— Quoted passage —
========================================
A detailed description of the PandaX-II TPC is presented in Ref. [7]. A more detailed schematic view of the TPC is presented in Fig. 1. The near-cylindrical shaped TPC confined by polytetrafluoroethylene (PTFE) walls, contains both gaseous xenon (top) and liquid xenon (bottom) in its volume. Scintillation light generated inside the TPC is detected by the two arrays of photo-multiplier tubes (PMTs) located on the top and bottom region, respectively. The cathode in the bottom part of the TPC and the gate electrode right below the liquid surface provide the drift electric field for ionized electrons and define the sensitive region of the detector (region 1 in Fig. 1).

Figure 1.  (color online) Schematic view of the TPC of PandaX-II, with six regions labeled with numbers: 1. the liquid part below the gate and above the cathode; 2. the liquid part below the cathode; 3. the liquid part above the gate; 4. the gas part below the anode; 5. the gas part above the anode; 6. the parts outside the inner PTFE walls. A recoil event in region 1 may produce $ S 1 $and $ S 2 $ signals at different regions in the detector with a time delay.

Deposited energies by scattering events inside the sensitive region result in a $ S1 $ signal, typically with a time spreading^① smaller than 150 ns, which is a very short time, while the possible $ S 2 $ signal will be produced after a time delay, due to the limited drift velocity of ionized electrons inside liquid xenon. The drift velocity of the electrons depends only on the electric field strength; thus, the time difference between the physically correlated $ S 1 $ and $ S 2 $ can be used to calculate the vertical position of a scattering event. The maximum drift time for electrons in the sensitive region is $ 350\pm8 $μs in Run 9 and $ 360\pm8 $μs in Runs 10 and 11, due to the different drift fields [4]. When a "trigger" signal, observed during the ordinary recording of data, exceeds the pre-defined threshold, the digitized waveform of all the PMTs within a window of 500 μs before and after the trigger time is recorded as an event. The data processing steps calculate the baseline of each recorded waveform, search for a "hit" exceeding a given threshold of 0.25 photoelectrons (PE), and cluster the overlapped hits into signals. Events of single scattering (with only one $ S 1 $ and $ S 2 $ reconstructed) are selected, and then filtered by the quality cuts to search for the possible rare scattering from WIMPs.

Recognition, understanding, and suppression of the different types of backgrounds are critical in the data analysis of WIMP searching experiments because the desired signal rate is very low. In the PandaX-II experiment, the backgrounds can be categorized into four types. The electron recoil (ER) background, mainly from the radioactive isotopes in the detector material or in the xenon target, has been studied and understood with the ER calibration data and Geant4-based Monte Carlo (MC) simulations [14, 15]. The nuclear recoil (NR) background, mainly from neutrons produced by the (α, n) process or spontaneous fission of isotopes in detectors, has been estimated by the correlated high energy gamma events with the help of simulation [16]. The surface background is created by daughters of ²²²Rn attached on the inner surface of the TPC and has a suppressed $ S 2 $ due to the charge loss on the PTFE wall. The level of surface background is estimated with a data driven method [4, 17]. Finally, the nonphysical accidental background results from the false pairing of unrelated $ S 1 $and $ S 2 $ signals. A large proportion of the accidental background events have relatively small $ S 2 $ signals and thus are not easily distinguished from the physical NR events (neutron or WIMPs) by investigating the ratio of $ S 2/S 1 $ only. Effective suppression of the accidental background will improve the discovery sensitivity of WIMPs greatly.
========================================
— Material supplied —
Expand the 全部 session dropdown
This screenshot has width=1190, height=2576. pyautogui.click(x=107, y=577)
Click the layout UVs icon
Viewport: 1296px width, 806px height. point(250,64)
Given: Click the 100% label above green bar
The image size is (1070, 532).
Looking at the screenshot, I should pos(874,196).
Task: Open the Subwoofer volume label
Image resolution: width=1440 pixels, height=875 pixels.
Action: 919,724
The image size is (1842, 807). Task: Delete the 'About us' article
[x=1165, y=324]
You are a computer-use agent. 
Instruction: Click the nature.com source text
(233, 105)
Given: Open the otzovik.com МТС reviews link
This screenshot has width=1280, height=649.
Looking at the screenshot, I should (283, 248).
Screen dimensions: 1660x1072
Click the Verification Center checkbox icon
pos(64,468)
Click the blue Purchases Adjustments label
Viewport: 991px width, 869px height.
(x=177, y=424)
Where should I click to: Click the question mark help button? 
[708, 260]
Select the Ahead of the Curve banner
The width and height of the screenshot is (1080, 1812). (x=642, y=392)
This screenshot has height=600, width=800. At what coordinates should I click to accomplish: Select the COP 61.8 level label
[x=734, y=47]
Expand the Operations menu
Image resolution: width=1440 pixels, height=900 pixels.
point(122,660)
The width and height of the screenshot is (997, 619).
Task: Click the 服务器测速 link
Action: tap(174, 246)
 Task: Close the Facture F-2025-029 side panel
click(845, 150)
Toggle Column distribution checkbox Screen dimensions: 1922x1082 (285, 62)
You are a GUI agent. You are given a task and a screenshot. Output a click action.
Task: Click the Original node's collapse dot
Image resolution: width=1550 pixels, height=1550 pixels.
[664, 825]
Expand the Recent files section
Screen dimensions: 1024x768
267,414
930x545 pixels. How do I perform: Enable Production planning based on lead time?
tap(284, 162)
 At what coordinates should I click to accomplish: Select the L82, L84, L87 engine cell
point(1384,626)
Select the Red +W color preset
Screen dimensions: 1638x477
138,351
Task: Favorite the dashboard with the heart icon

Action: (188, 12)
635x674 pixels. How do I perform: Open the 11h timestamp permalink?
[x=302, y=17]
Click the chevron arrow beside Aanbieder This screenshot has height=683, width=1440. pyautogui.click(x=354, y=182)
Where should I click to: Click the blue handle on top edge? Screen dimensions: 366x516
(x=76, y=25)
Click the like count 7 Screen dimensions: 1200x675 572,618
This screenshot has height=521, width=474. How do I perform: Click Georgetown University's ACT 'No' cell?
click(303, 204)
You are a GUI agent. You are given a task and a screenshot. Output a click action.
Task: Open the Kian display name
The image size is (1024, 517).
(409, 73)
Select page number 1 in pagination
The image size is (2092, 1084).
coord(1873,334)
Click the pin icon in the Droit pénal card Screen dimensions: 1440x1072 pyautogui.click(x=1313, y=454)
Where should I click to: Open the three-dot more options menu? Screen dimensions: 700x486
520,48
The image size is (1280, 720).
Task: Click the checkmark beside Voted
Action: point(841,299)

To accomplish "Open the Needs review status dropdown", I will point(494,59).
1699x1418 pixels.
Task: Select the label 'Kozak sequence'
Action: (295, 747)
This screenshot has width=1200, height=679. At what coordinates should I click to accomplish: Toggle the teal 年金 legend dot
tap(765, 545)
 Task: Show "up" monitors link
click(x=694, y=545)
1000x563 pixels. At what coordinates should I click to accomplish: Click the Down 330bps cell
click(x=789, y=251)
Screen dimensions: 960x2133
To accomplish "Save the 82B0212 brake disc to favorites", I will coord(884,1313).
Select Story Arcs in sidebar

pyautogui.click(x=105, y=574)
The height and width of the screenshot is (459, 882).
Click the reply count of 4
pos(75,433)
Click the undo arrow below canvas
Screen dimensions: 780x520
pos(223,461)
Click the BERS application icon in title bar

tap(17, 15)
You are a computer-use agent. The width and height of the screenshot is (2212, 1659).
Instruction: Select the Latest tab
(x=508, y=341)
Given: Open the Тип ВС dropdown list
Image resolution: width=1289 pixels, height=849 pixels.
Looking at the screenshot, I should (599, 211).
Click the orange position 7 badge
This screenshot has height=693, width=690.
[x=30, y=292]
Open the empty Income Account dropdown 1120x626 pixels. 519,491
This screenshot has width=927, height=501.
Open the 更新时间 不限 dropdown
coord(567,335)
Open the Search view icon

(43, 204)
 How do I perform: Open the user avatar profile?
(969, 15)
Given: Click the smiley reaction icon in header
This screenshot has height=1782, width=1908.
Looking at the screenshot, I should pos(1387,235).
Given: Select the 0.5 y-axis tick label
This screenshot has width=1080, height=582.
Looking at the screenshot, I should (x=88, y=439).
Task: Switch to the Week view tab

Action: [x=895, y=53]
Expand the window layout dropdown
========================================
— Exercises to complete —
**1.** Write out the portion of the PandaX-II passage between "Figure 1.  (color online)" and "a time delay.", inclusive.
**2.** Reproduce verbatim the entries between the lines holding "How do I perform: Open the user" and "Looking at the screenshot, I should (x=88, y=439).", inclusive.
The PandaX-II passage and the entries are unrelated material.

— Final answers —
**1.**
Figure 1.  (color online) Schematic view of the TPC of PandaX-II, with six regions labeled with numbers: 1. the liquid part below the gate and above the cathode; 2. the liquid part below the cathode; 3. the liquid part above the gate; 4. the gas part below the anode; 5. the gas part above the anode; 6. the parts outside the inner PTFE walls. A recoil event in region 1 may produce $ S 1 $and $ S 2 $ signals at different regions in the detector with a time delay.

**2.**
 How do I perform: Open the user avatar profile?
(969, 15)
Given: Click the smiley reaction icon in header
This screenshot has height=1782, width=1908.
Looking at the screenshot, I should pos(1387,235).
Given: Select the 0.5 y-axis tick label
This screenshot has width=1080, height=582.
Looking at the screenshot, I should (x=88, y=439).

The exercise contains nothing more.